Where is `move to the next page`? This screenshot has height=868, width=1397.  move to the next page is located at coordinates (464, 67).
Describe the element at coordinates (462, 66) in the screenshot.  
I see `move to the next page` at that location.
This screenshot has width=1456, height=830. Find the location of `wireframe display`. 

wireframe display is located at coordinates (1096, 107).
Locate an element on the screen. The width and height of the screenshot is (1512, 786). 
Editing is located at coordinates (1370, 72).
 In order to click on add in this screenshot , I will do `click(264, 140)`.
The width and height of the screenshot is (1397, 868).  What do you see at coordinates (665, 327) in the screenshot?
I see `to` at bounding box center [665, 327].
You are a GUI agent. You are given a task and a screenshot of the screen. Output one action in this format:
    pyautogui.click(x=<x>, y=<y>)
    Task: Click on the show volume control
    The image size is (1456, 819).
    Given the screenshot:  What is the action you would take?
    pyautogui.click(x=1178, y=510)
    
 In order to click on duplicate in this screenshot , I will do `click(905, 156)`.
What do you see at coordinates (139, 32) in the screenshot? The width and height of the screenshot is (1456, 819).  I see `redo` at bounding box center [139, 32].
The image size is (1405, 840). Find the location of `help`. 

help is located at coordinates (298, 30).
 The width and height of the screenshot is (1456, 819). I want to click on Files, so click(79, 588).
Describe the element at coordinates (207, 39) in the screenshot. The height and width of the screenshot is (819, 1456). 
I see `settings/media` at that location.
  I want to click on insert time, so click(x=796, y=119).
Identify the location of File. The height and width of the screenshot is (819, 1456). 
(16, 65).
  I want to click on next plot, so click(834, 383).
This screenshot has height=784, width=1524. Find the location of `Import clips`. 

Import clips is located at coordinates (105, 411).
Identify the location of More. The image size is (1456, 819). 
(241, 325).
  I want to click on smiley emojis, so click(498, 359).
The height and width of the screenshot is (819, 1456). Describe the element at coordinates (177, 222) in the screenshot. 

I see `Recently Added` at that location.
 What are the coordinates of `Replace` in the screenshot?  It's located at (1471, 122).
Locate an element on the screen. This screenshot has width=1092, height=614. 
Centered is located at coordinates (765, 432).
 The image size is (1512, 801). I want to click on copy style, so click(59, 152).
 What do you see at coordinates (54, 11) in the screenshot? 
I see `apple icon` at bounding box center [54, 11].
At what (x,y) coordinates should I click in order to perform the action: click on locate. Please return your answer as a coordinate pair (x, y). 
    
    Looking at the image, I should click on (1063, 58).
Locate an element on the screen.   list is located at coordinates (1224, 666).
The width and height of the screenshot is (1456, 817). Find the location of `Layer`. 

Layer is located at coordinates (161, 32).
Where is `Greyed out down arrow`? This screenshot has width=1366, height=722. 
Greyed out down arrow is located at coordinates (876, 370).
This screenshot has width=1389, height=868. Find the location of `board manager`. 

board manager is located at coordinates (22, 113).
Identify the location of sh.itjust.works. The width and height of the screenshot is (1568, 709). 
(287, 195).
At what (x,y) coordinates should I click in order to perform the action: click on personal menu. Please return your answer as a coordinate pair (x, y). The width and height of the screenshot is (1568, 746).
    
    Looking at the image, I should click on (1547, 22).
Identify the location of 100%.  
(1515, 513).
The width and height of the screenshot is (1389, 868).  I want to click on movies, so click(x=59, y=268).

PROBLEM STATEMENT: Print all of the data above again verbatim, reproducing every line without alteration.

TASK OUTPUT:
Where is `move to the next page`? This screenshot has height=868, width=1397.  move to the next page is located at coordinates (464, 67).
Describe the element at coordinates (462, 66) in the screenshot.  
I see `move to the next page` at that location.
This screenshot has width=1456, height=830. Find the location of `wireframe display`. 

wireframe display is located at coordinates (1096, 107).
Locate an element on the screen. The width and height of the screenshot is (1512, 786). 
Editing is located at coordinates (1370, 72).
 In order to click on add in this screenshot , I will do `click(264, 140)`.
The width and height of the screenshot is (1397, 868).  What do you see at coordinates (665, 327) in the screenshot?
I see `to` at bounding box center [665, 327].
You are a GUI agent. You are given a task and a screenshot of the screen. Output one action in this format:
    pyautogui.click(x=<x>, y=<y>)
    Task: Click on the show volume control
    The image size is (1456, 819).
    Given the screenshot:  What is the action you would take?
    pyautogui.click(x=1178, y=510)
    
 In order to click on duplicate in this screenshot , I will do `click(905, 156)`.
What do you see at coordinates (139, 32) in the screenshot? The width and height of the screenshot is (1456, 819).  I see `redo` at bounding box center [139, 32].
The image size is (1405, 840). Find the location of `help`. 

help is located at coordinates (298, 30).
 The width and height of the screenshot is (1456, 819). I want to click on Files, so click(79, 588).
Describe the element at coordinates (207, 39) in the screenshot. The height and width of the screenshot is (819, 1456). 
I see `settings/media` at that location.
  I want to click on insert time, so click(x=796, y=119).
Identify the location of File. The height and width of the screenshot is (819, 1456). 
(16, 65).
  I want to click on next plot, so click(834, 383).
This screenshot has height=784, width=1524. Find the location of `Import clips`. 

Import clips is located at coordinates (105, 411).
Identify the location of More. The image size is (1456, 819). 
(241, 325).
  I want to click on smiley emojis, so click(498, 359).
The height and width of the screenshot is (819, 1456). Describe the element at coordinates (177, 222) in the screenshot. 

I see `Recently Added` at that location.
 What are the coordinates of `Replace` in the screenshot?  It's located at (1471, 122).
Locate an element on the screen. This screenshot has width=1092, height=614. 
Centered is located at coordinates (765, 432).
 The image size is (1512, 801). I want to click on copy style, so click(59, 152).
 What do you see at coordinates (54, 11) in the screenshot? 
I see `apple icon` at bounding box center [54, 11].
At what (x,y) coordinates should I click in order to perform the action: click on locate. Please return your answer as a coordinate pair (x, y). 
    
    Looking at the image, I should click on (1063, 58).
Locate an element on the screen.   list is located at coordinates (1224, 666).
The width and height of the screenshot is (1456, 817). Find the location of `Layer`. 

Layer is located at coordinates (161, 32).
Where is `Greyed out down arrow`? This screenshot has width=1366, height=722. 
Greyed out down arrow is located at coordinates (876, 370).
This screenshot has width=1389, height=868. Find the location of `board manager`. 

board manager is located at coordinates (22, 113).
Identify the location of sh.itjust.works. The width and height of the screenshot is (1568, 709). 
(287, 195).
At what (x,y) coordinates should I click in order to perform the action: click on personal menu. Please return your answer as a coordinate pair (x, y). The width and height of the screenshot is (1568, 746).
    
    Looking at the image, I should click on (1547, 22).
Identify the location of 100%.  
(1515, 513).
The width and height of the screenshot is (1389, 868).  I want to click on movies, so click(x=59, y=268).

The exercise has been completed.